Tripathi and colleagues in his lab began work on this potential solution in 2021 after being asked to evaluate a commercial European kit using LC-MS/MS to detect drugs in humans. The work was largely the result of collaboration between Brown grads and students working in the lab.

The researchers, led by Fariha, decided to take a stab at designing their own kit that could be just as accurate but much simpler. They started by identifying some of the most commonly used tranquilizers and worked from there to refine the way the LC-MS/MS technique identifies the drugs, including the amount of sample required, and established a control that detects them compared to actual samples.

After performing a barrage of quality controls, tweaking and testing different methods of measuring the samples under different conditions, the researchers took their entire sample preparation process and disassembled it so it could be programmed into a machine that could handle the preparation of the liquids .

The Brown researchers used a JANUS G3 robotic liquid handler in their work, but say clinicians can use simpler or more advanced machines. The team explained how they programmed their machine so that others could easily mimic it using their own equipment.

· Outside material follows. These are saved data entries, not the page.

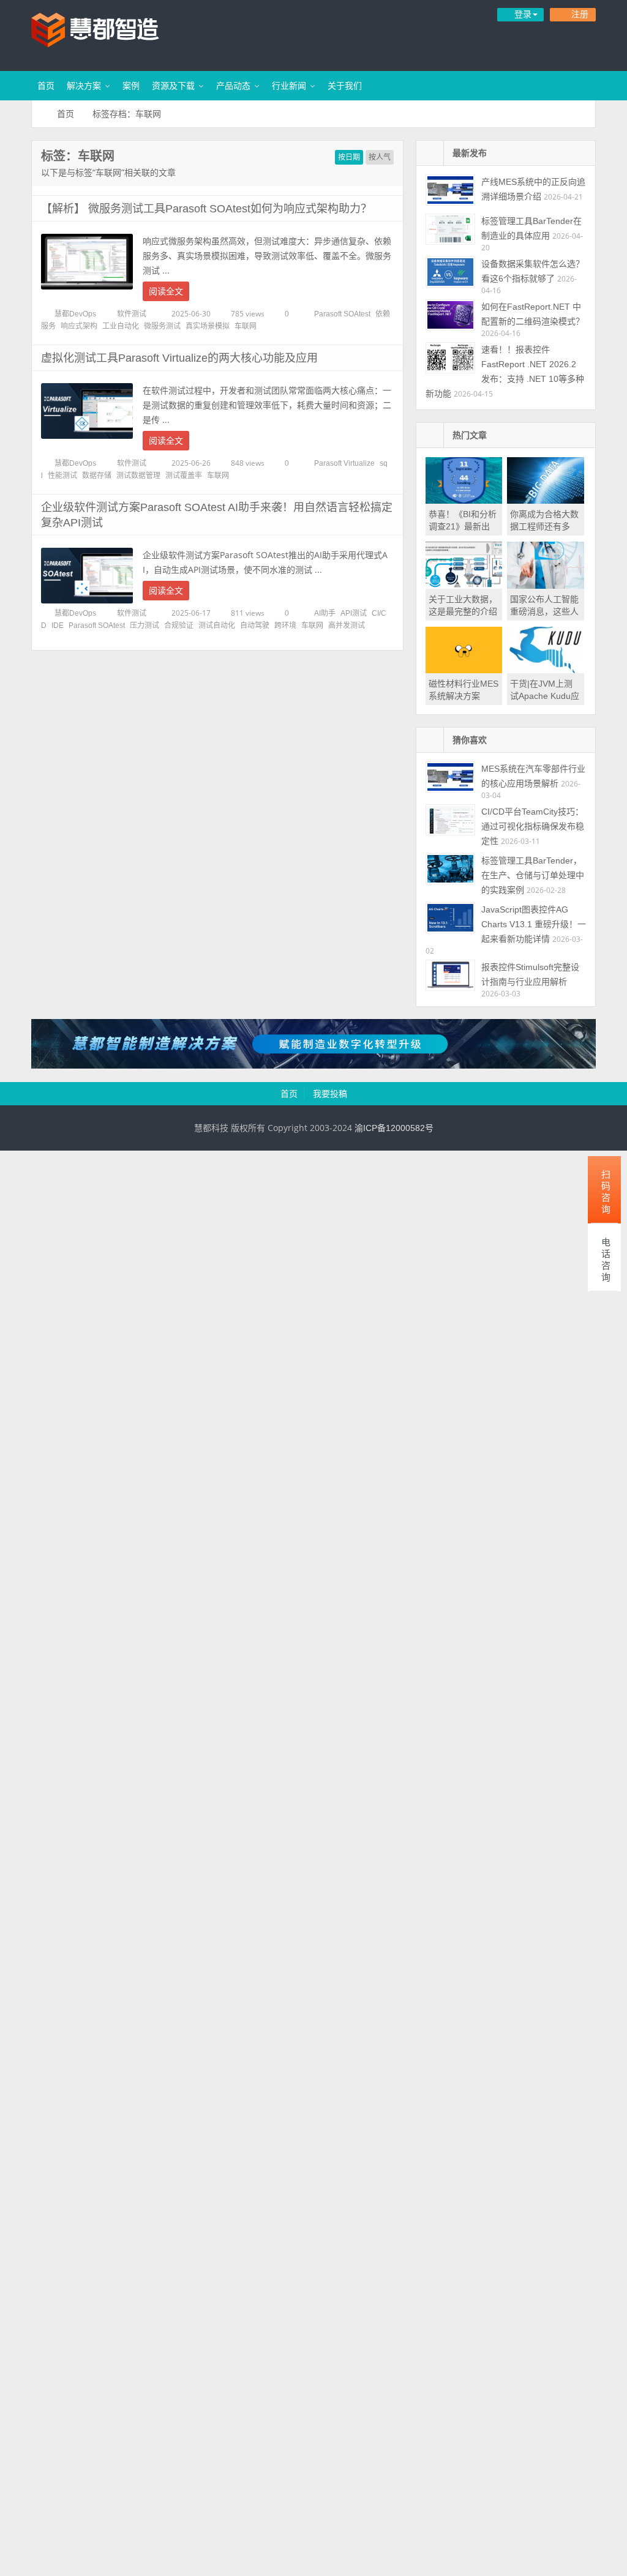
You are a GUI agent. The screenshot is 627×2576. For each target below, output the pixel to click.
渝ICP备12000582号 (394, 1128)
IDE (57, 625)
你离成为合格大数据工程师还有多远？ (544, 526)
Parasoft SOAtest (342, 314)
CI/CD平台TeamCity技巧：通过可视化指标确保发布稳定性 (532, 826)
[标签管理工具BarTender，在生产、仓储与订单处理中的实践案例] (450, 868)
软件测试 (131, 314)
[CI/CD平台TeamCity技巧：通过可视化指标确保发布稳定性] (450, 819)
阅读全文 (166, 291)
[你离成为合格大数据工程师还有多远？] (545, 501)
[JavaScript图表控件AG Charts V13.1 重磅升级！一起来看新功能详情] (450, 917)
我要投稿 (330, 1094)
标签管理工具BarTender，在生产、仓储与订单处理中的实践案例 (532, 875)
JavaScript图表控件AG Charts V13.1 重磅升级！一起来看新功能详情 (533, 924)
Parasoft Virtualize (344, 463)
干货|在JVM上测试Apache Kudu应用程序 (544, 696)
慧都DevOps (75, 314)
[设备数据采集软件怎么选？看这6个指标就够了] (450, 272)
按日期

“Every time our lab and team publish work, we go into detail so our results can be easily replicated by others,” said Fariha.

The team also created prototype kits that can be sent to clinicians so they can implement the method in their labs. The kits contain the chemicals and solvents needed, as well as detailed instructions for use, showing what clinicians should look out for based on their own experience and the many tweaks they made during the quality control process.

The team — known within the lab as the clinical diagnostics and automation team — plans to next work on automation projects in oncology, such as developing a kit that could detect ovarian cancer.

The automation team has a number of students participating – an example of how Brown students work together with each other and with faculty to tackle real-world problems. Emma Rothkopf, a biomedical engineering senior and the article’s author, said the experience was critical in helping her transfer concepts she learned in the academic setting directly to the lab.

“I would look at dates or take certain steps and I would think, ‘Oh my God, I learned that in class,'” Rothkopf said.

In addition to Fariha, Tripathi, and Rothkopf, other study authors include Prutha S. Deshpande, Mohannad Jabrah, Adam Spooner, and Oluwanifemi David Okoh. The work was supported by PerkinElmer.